Further, there has been some evidence that the net impact of immigration has not been to diminish wages in Britain, rather that government policy has done this. However, sometimes a relative lack of power and influence by the trade unions is admitted to be responsible as well. I don't know any data, but I am willing to bet that most poorly waged immigrant labour is not unionized, and that their introduction into workplaces has the effect of splitting the solidarity of the workers who are unionized. 

Finally, long-term economic impacts are unknown. However, the impact of population growth in Britain, combined with an austerity program, has produced undoubted effects on welfare provision, from inadequate school places, to an underfunded National Health Service. The increase in immigration is the largest factor in such population growth. 

Interestingly, the vote to leave seems to have finally weaned the Chancellor off his commitment to austerity too.There was much scorn for the pledge to spend all the money contributed to the EU on the Health Service instead, but some of it at least might be spent that way. The Leave campaign quoted the gross figure of payments to the EU as £350m per week.The Remainers patiently and patronisingly explained to the electorate that this was a gross figure and that the net figure was only about £110m --somehow they thought that was acceptable!

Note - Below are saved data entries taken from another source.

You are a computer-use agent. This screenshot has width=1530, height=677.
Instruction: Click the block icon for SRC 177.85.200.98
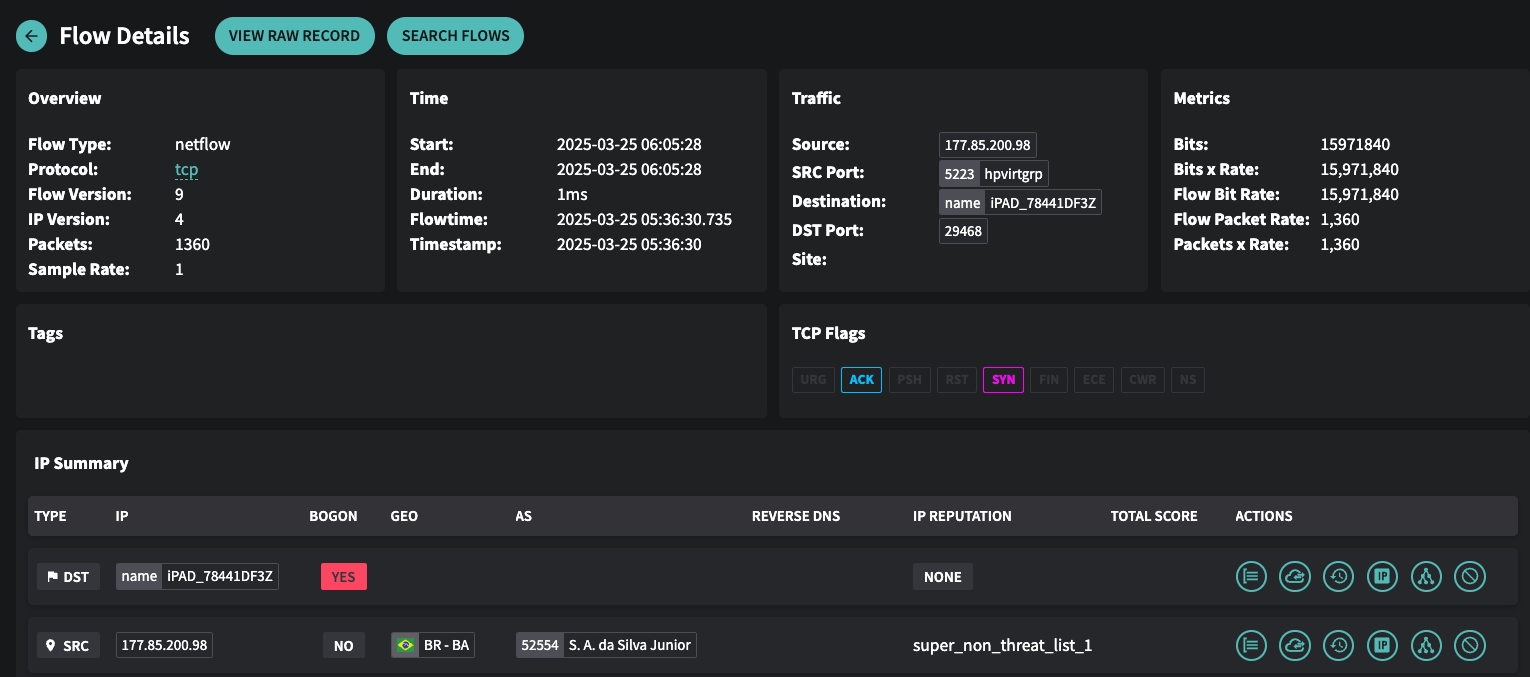tap(1470, 645)
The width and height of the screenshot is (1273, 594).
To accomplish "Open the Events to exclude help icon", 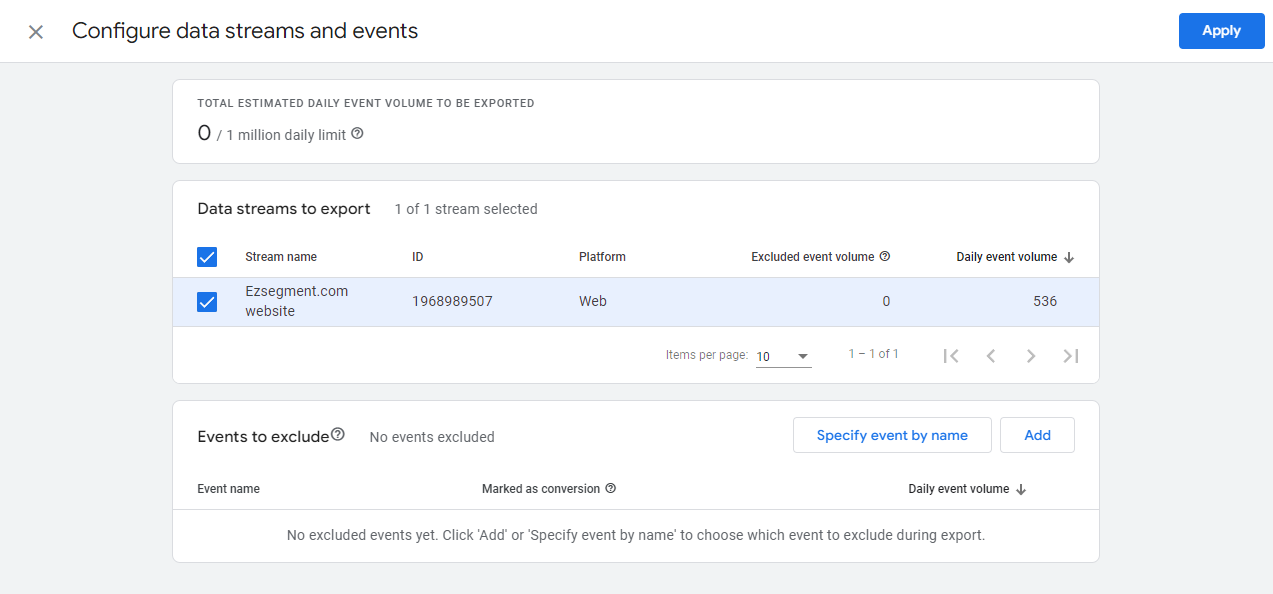I will (x=338, y=431).
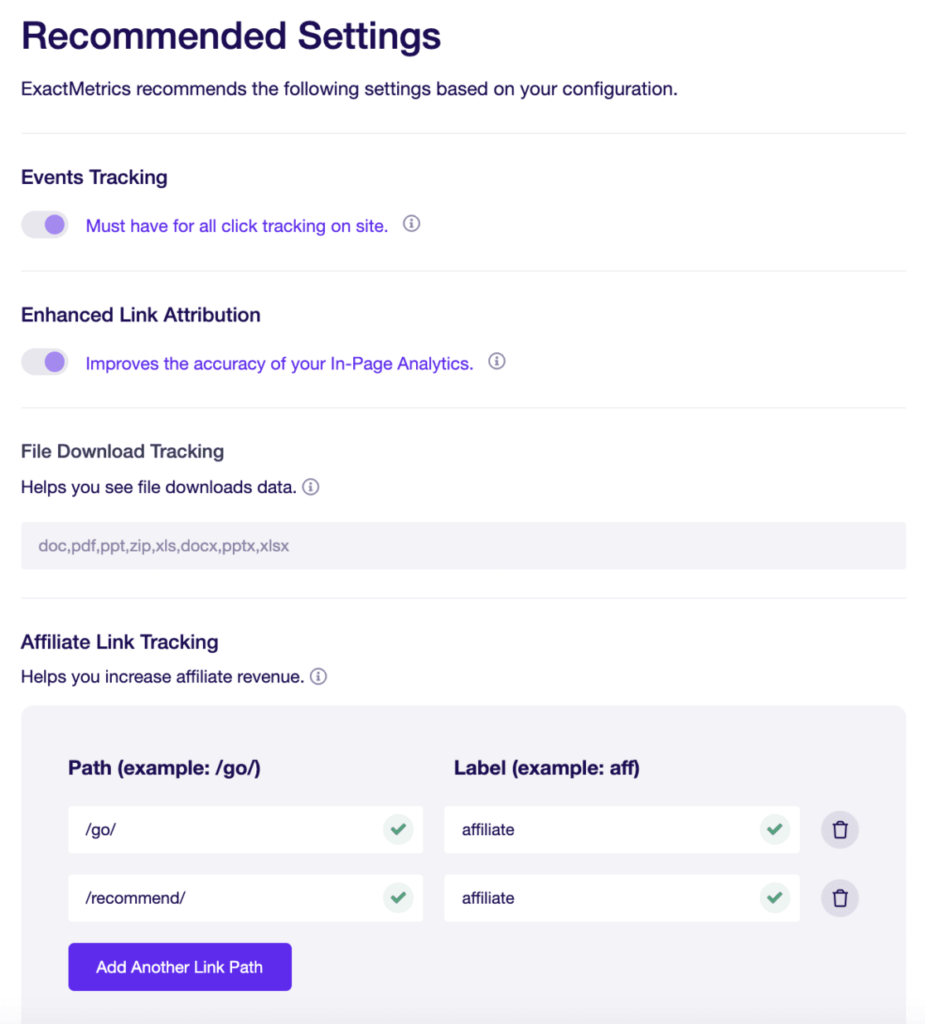Click the file download extensions field
This screenshot has width=925, height=1024.
(x=463, y=546)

This still does not mean that we should hate immigrants, of course. Indeed, I see them mostly as the innocent victims of a continuing attempt to drastically weaken the place of organized labour in Britain. This has been much discussed sometimes in terms of 'deskilling' or mechanisation as the 'emancipation of capital from labour'. 

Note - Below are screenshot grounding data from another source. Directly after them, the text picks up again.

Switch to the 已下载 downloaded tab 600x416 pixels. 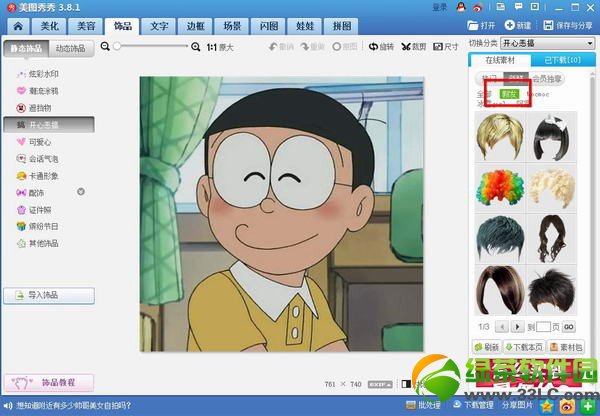[562, 63]
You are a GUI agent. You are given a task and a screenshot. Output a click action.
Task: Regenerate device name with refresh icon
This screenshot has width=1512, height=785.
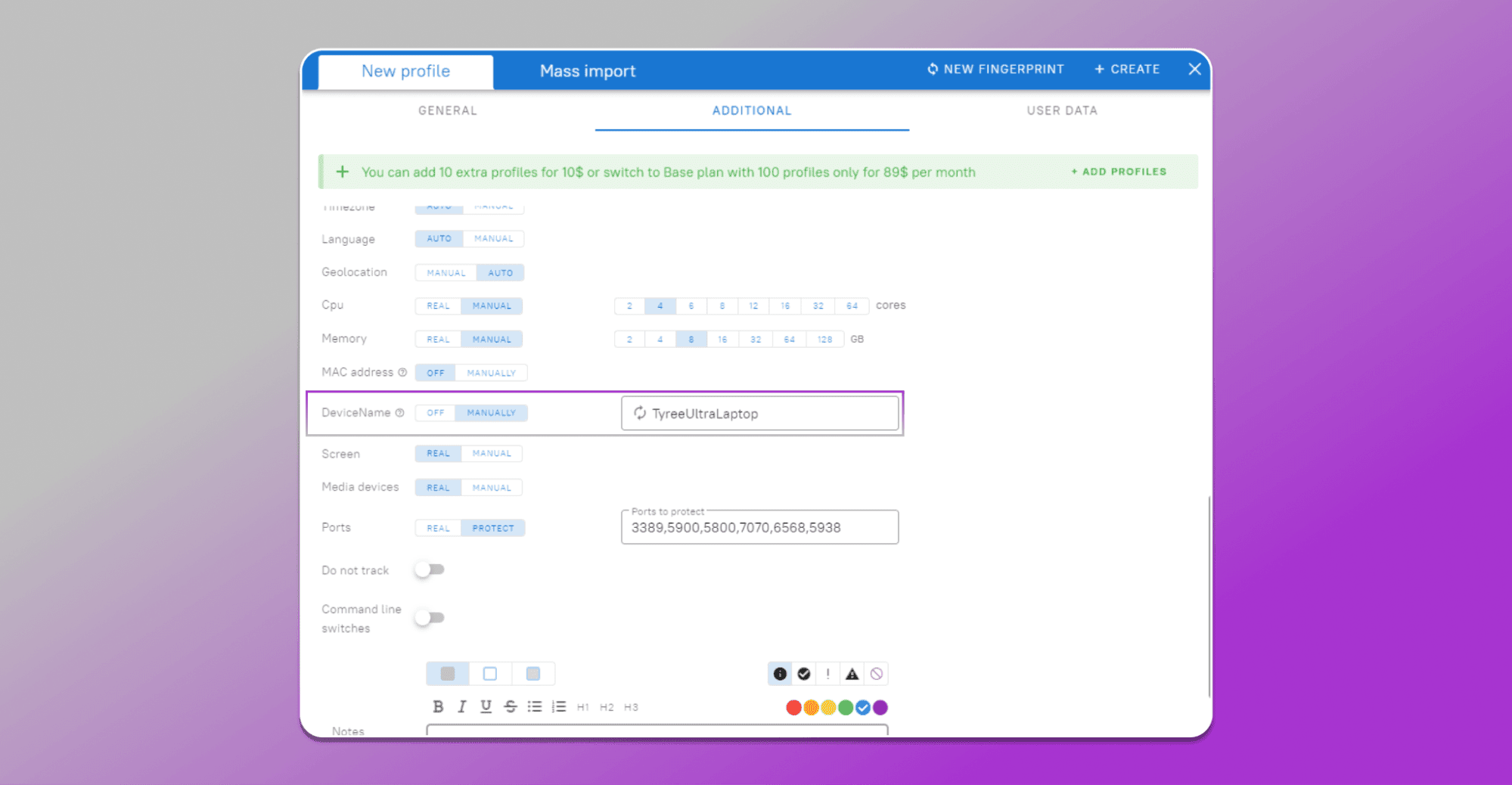640,413
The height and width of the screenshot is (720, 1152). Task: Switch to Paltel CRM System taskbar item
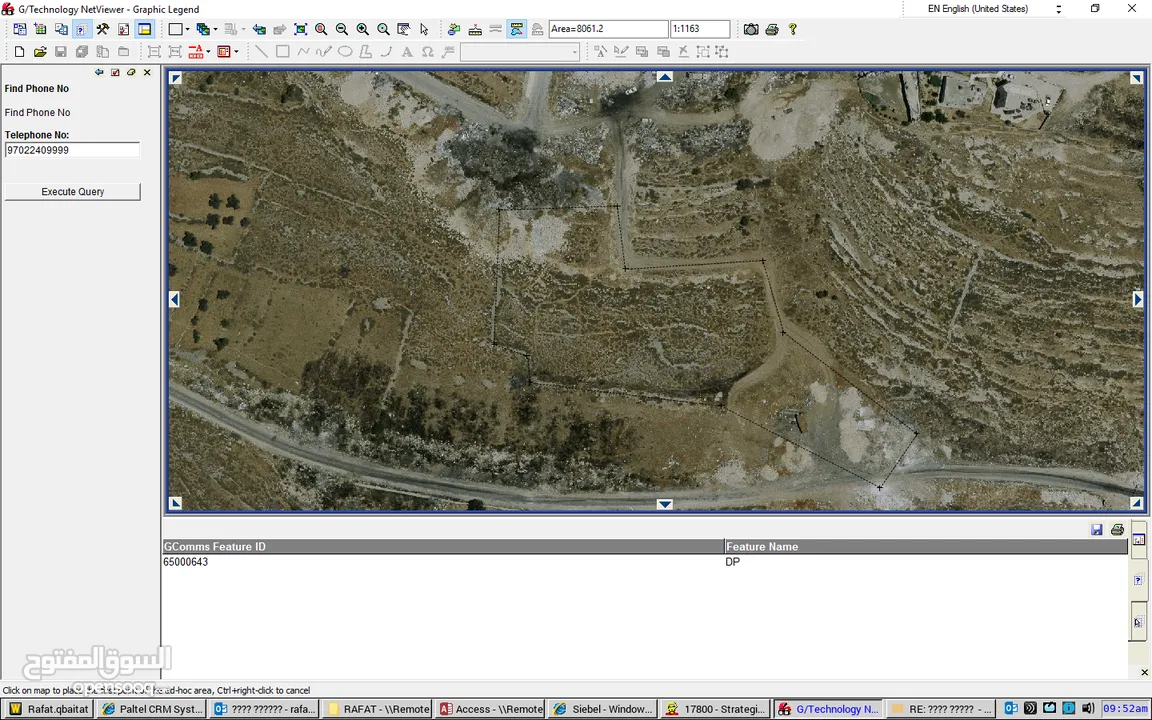point(152,709)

I'm not sure that working class opponents of immigration are all simply racist either. Contrary to popular belief, the British working class has actually been surprisingly tolerant towards immigrants, although in a variable way, depending on factors such as the social class makeup and the social attitudes of immigrant groups themselves. However, people are rightly resentful at being expected always to deal with the social disorganization involved, which can last for a decade or so before things settle down. It is particularly hypocritical to condemn such resentment, when you are able to live in a safely isolated gated community which admits only highly respectable immigrants of a similar social class, and pay for your own health care and education.



This is not to deny the presence of working class racism. However, I've also always seen that there is significant racism in the middle and upper classes as well, sometimes combined with class or gender prejudice. The upper classes only seem interested in racism if it suits their ideologies. With ideological intent, lots of things can be condemned as racism and thus denounced. The marvellously hypocritical denunciation of anti-semitism in the Labour Party is a good example: as soon as it has done its work to embarrass Labour, as a 'moral panic', we never heard of it again. 

Indeed, the campaign to regulate immigration was initially managed by seeing it as simple racism, not worth discussing. I am still not sure what led to the failure of that strategy - maybe it was feedback from actual voters supporting Leave? The racism tag even became a bit of a liability, showing how distant elites were from their voters.